Requirement
Using the material below, work out how many lines contain "accomplish". Only the number is wanted.

Working data
------------------------------------
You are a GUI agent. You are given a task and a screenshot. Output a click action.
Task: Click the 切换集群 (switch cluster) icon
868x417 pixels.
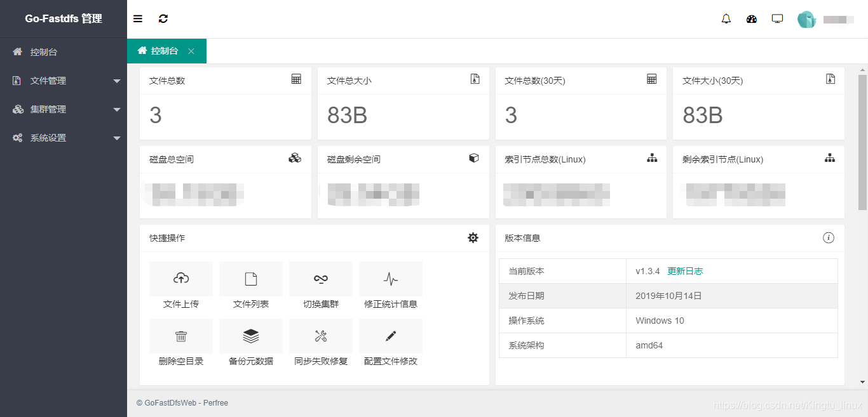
------------------------------------
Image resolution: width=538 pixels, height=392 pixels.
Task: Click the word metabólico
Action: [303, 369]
------------------------------------
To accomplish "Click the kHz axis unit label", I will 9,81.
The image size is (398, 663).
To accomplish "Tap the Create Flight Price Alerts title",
------------------------------------
Solution to this task
2